PANAMA CITY — The people stealing bras and baby formula might seem relatively harmless compared to abusive spouses or drug dealers, but sometimes their ill-gotten gains reach the Middle East and wind up financing a terror attack.

That might be what happened in a sprawling case investigated over several years by Special Agent Scott Springer with the Department of Homeland Security. The investigation led to dozens of arrests and seizures, and the conspirators at several points plotted to kill Springer, he said.

Imagine Detective Jimmy McNulty, the fictional protagonist in the television series “The Wire,” explaining to students the techniques he and other officers used to investigate Stringer Bell and Marlo Stanfield. Substitute stolen baby formula for cocaine and heroin and you’ve got a pretty good picture of Springer’s investigation.

But it’s not just baby formula. Organized rings of thieves steal prescription drugs, over the counter medications, razor blades, computer equipment and guns and sell through “fences,” stores that pass off the stolen merchandise as legitimate.

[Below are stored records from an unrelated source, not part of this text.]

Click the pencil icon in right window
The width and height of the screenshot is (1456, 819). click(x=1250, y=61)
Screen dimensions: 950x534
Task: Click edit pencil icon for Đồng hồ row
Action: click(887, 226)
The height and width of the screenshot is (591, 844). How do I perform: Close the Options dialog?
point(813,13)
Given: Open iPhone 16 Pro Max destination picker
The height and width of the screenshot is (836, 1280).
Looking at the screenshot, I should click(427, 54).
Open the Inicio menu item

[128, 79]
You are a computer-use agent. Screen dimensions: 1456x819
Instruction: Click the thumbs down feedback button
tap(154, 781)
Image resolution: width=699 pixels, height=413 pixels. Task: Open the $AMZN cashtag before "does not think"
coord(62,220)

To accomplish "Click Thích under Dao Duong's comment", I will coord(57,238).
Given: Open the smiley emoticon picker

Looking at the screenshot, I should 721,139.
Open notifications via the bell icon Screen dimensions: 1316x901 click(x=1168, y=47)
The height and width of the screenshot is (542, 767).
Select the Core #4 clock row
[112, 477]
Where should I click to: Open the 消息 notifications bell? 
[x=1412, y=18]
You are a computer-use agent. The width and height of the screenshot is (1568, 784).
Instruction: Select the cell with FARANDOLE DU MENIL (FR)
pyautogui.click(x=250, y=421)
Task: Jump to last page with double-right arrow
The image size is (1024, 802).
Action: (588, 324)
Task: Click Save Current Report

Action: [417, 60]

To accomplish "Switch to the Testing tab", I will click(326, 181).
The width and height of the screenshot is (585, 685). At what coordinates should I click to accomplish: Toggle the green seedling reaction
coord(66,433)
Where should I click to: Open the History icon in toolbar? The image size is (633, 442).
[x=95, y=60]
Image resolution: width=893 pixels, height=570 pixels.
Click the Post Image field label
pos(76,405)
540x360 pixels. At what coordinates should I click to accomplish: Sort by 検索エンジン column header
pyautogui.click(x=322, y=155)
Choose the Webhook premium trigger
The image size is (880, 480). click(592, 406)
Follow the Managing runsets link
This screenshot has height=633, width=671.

Organized thieves have been known to hijack truckloads of merchandise, Springer said, but they often operate on a smaller scale. For example, Panama City Police last year arrested five women from Georgia at Pier Park on charges of stealing thousands of dollars from stores like Victoria’s Secret and Bath and Body Works.

“They don’t all steal that stuff and go home and wear it,” Springer said.

Springer’s investigation led to charges against a ringleader of an international criminal organization and the leaders of four cells with ties to Islamic radicals, he said.